Squamous Cell Carcinoma
The majority of patients undergoing surgical resection of oesophageal squamous cell carcinoma (SCC) receive neoadjuvant treatment [chemotherapy or chemoradiotherapy (CRT)], and indeed, more recently, CRT alone has been used as a curative treatment.2123 Previous meta-analyses have demonstrated significant advantages for neoadjuvant treatment regarding local tumour control and disease-free survival;24,25 however, concern remains regarding the effect on postoperative morbidity and mortality. A meta-analysis sought to clarify the benefits of neoadjuvant and definitive treatment for oesophageal SCC.26 Morbidity (p = 0.638) and mortality (p = 0.810) rates were not increased by neoadjuvant chemotherapy, and no increase in morbidity was associated with neoadjuvant CRT (p = 0.363). Two RCTs reported increased mortality rates after neodjuvant CRT but the result was not significant. Whilst the R0 resection rates were significantly increased by both neoadjuvant CRT and neoadjuvant chemotherapy compared with surgery alone, a survival benefit was only demonstrated for neoadjuvant 186CRT. None of the RCTs reporting outcome after CRT alone demonstrated a significant survival benefit, but treatment-related mortality rates were lower (p = 0.007) than with neoadjuvant treatment followed by surgery or surgery alone.
The JCOG9907 trial previously reported superior progression free and overall survival with neoadjuvant chemotherapy for clinical stage II/III SCC of the thoracic oesophagus compared to adjuvant chemotherapy.27 Now the safety analysis shows that neoadjuvant chemotherapy is not associated with an increase in postoperative complications.28
 
Postoperative Management
Early enteral nutrition (EEN) forms a key part of enhanced recovery programmes after surgery. An RCT randomised 121 patients to either EEN via a feeding jejunostomy or nothing by mouth (NBM) and intravenous fluids following surgery for oesophageal, gastric and pancreatic cancer.29 Operative morbidity was less common after EEN (32.8%) than control management (50.9%; p = 0.044) due to fewer wound infections (p = 0.017), chest infections (p = 0.036) and anastomotic leaks (p = 0.055). Median length of hospital stay was 16 days after EEN compared with 19 days after control management (p = 0.023).

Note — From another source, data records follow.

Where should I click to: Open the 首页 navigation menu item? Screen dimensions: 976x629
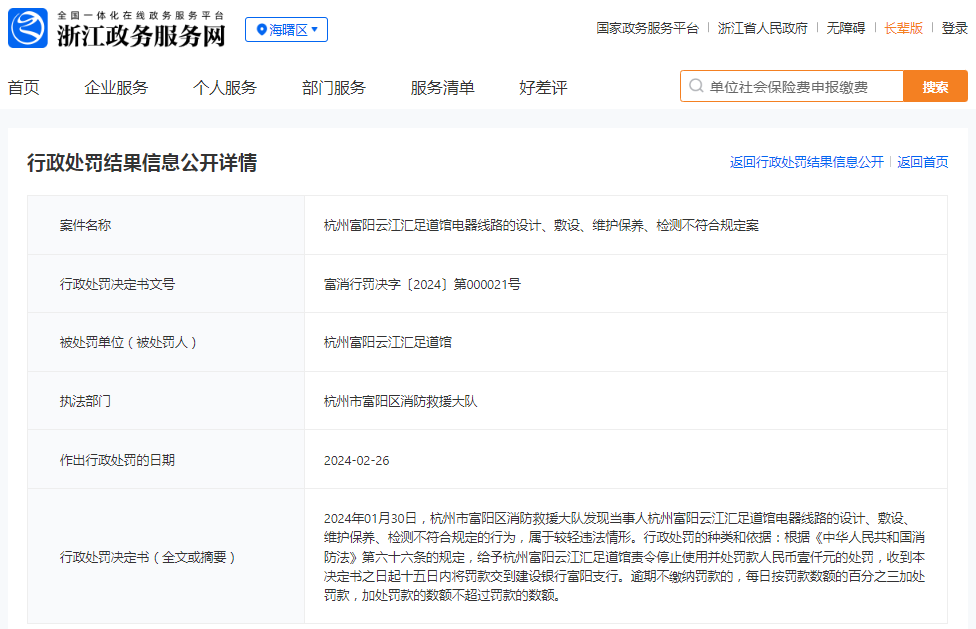(24, 88)
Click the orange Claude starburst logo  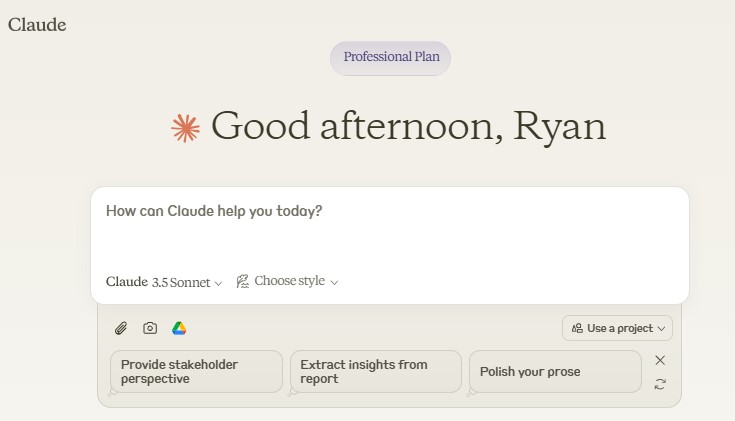(185, 127)
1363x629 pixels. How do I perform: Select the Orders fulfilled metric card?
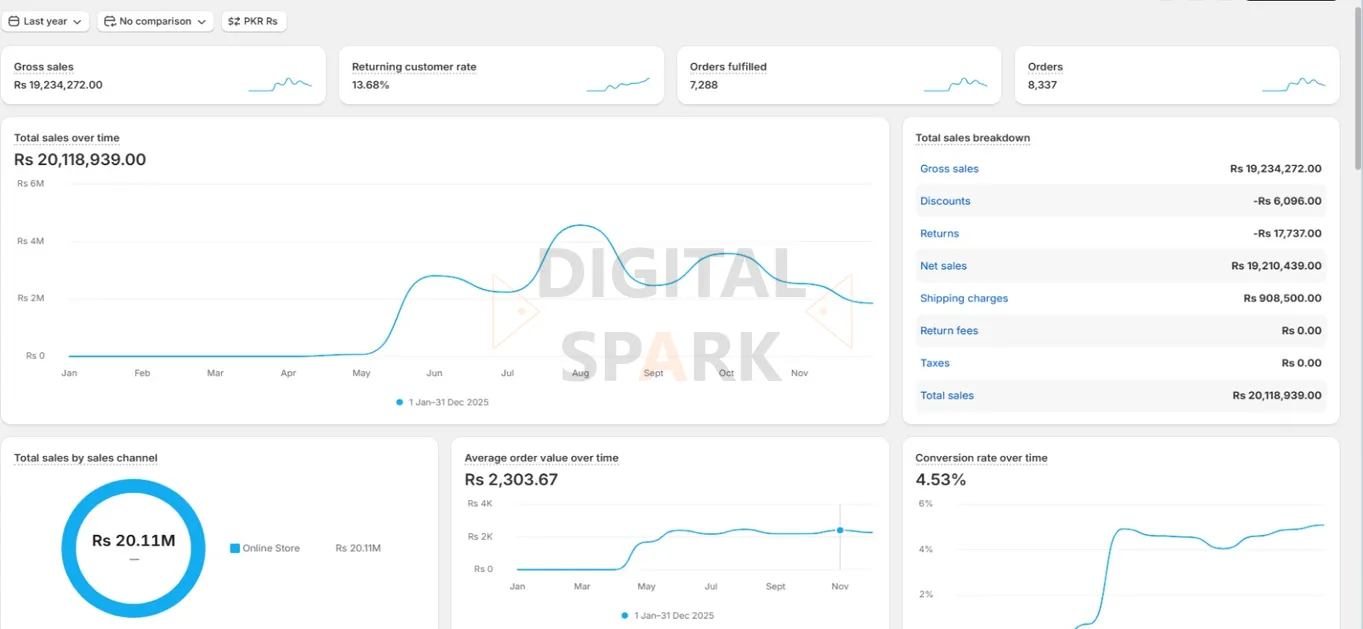[x=838, y=74]
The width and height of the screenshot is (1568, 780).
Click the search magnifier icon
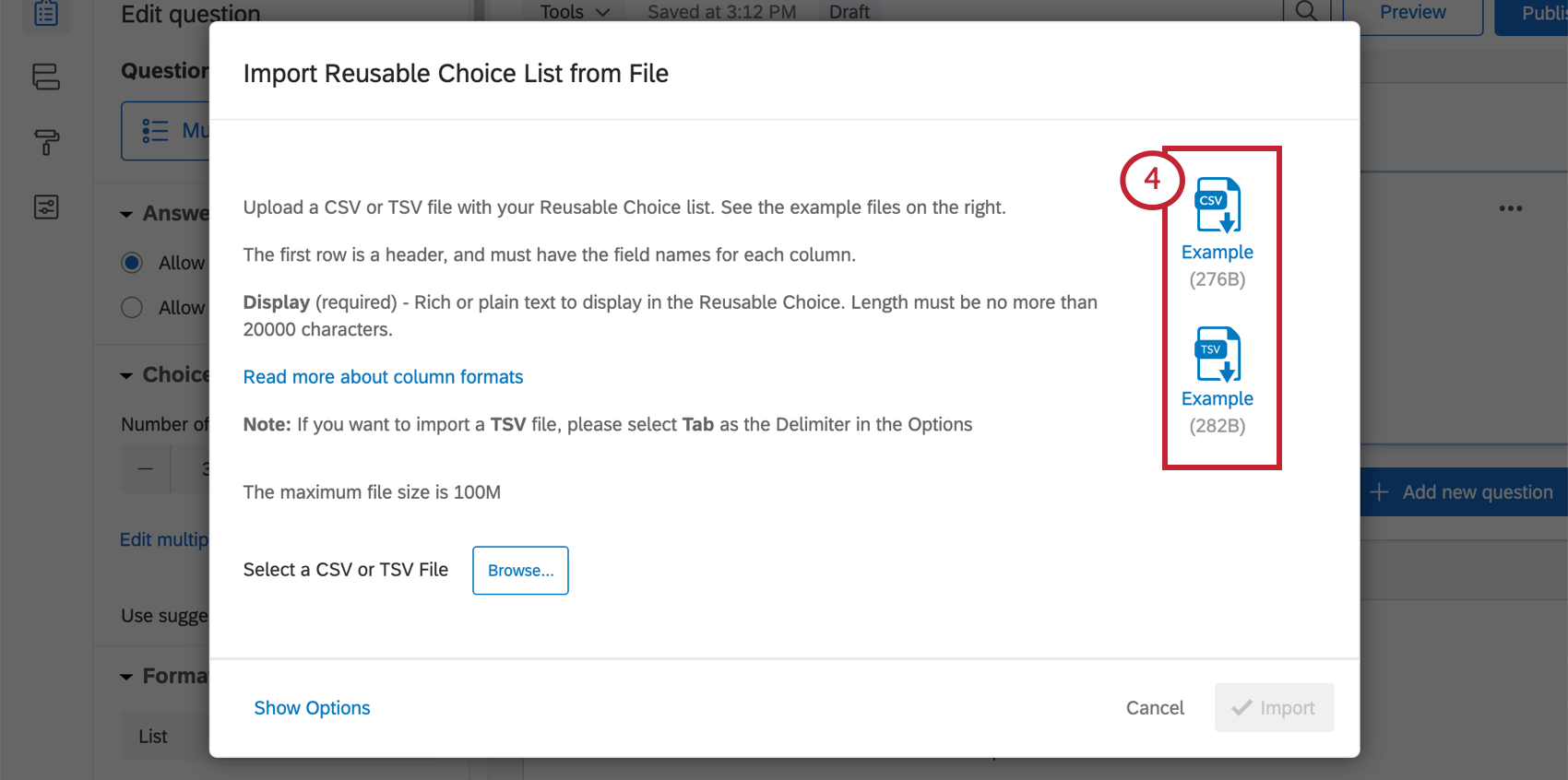(1306, 12)

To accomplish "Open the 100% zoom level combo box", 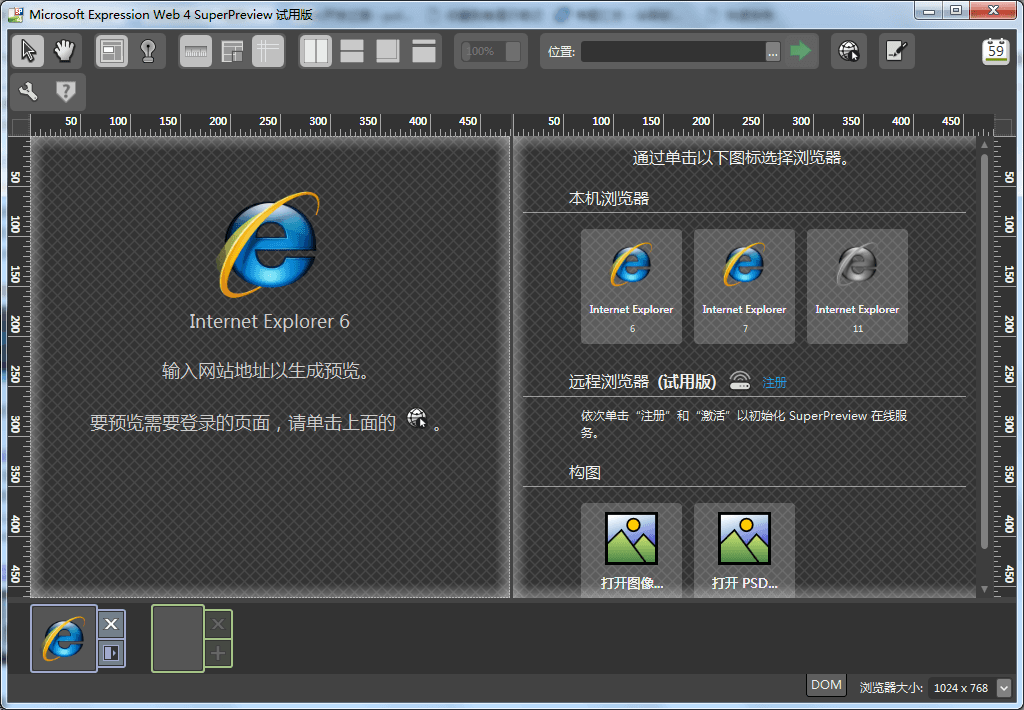I will point(489,50).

This trial lacked an appropriate control arm (early oral feeding), and the postoperative hospital stay is longer than in most Western centres.
 
HEPATOPANCREATOBILIARY
 
Liver
The Pringle manoeuvre30 is frequently employed to minimise blood loss during transection of hepatic parenchyma. There is interest in whether ischaemic preconditioning (IPC) prior to Pringle manoeuvre can reduce ischaemia-reperfusion injury in the liver remnant. Eighty-four patients were randomised in a trial to either IPC (10 minutes inflow occlusion followed by 10 minutes reperfusion) or no IPC31 with the primary endpoint being alanine aminotransferase (ALT) level on day 1 postoperatively. The ALT levels on the day after operation were not decreased by IPC, and indeed liver biochemistry tests in the week after operation showed the same pattern in both groups. Intraoperative morbidity and postoperative outcomes were also similar.
187
 
Pancreatic
Pancreatic surgery remains a high-risk low-volume specialty and in the UK, it is recommended that patients be treated in specialised pancreatic centres serving a population of 2–4 million.32 Indeed in a meta-analysis, 9 of 11 studies showed a significant association between higher hospital volume and lower postoperative mortality.33 Whilst the effect of surgeon volume on postoperative mortality was not significant, previous studies have attributed part of the effect of hospital volume to surgeon volume.34,35
Pancreatic fistula formation following distal pancreatectomy represents a major source of postoperative morbidity (13–64%).36 A multicentre RCT randomly assigned patients to stapler or hand-sewn closure of the pancreatic remnant.37 The trial found no reduction in postoperative pancreatic fistula and mortality upto postoperative day 7 by stapler resection and closure (stapler 56/177 (32%) versus hand-sewn closure 49/175 (28%); p = 0.56). Of interest, a post hoc multivariable analysis did not show any effect of intraoperative and postoperative somatostatin application on pancreatic fistula formation.
 
Biliary
Between 9% and 19% of patients undergoing laparoscopic cholecystectomy have common bile duct (CBD) stones.3840 The options for treatment include open CBD exploration, laparoscopic CBD exploration (LCBDE) or endoscopic sphincterotomy (ES).41,42 Endoscopic sphincterotomy is often preferred4345 since laparoscopic CBD exploration is challenging. Traditionally, endoscopic retrograde cholangiopancreatography (ERCP)/ES is performed preoperatively; however, there is increasing interest in intraoperative ERCP/ES (IOES). A meta-analysis of four trials comparing preoperative ES with IOES found no significant difference in rate of endoscopic clearance of CBD stones between the groups.46 Post-ERCP/ES complications such as pancreatitis, bleeding or perforation were lower in the IOES group (3.4% vs 9.3%, p = 0.009). There was no significant difference in laparoscopic cholecystectomy (LC) postoperative morbidity or rate of conversion to open between the groups. Of the two trials that reported length of hospital stay this was shorter in the IOES group (1–5 vs 3–8 days; p < 0.001).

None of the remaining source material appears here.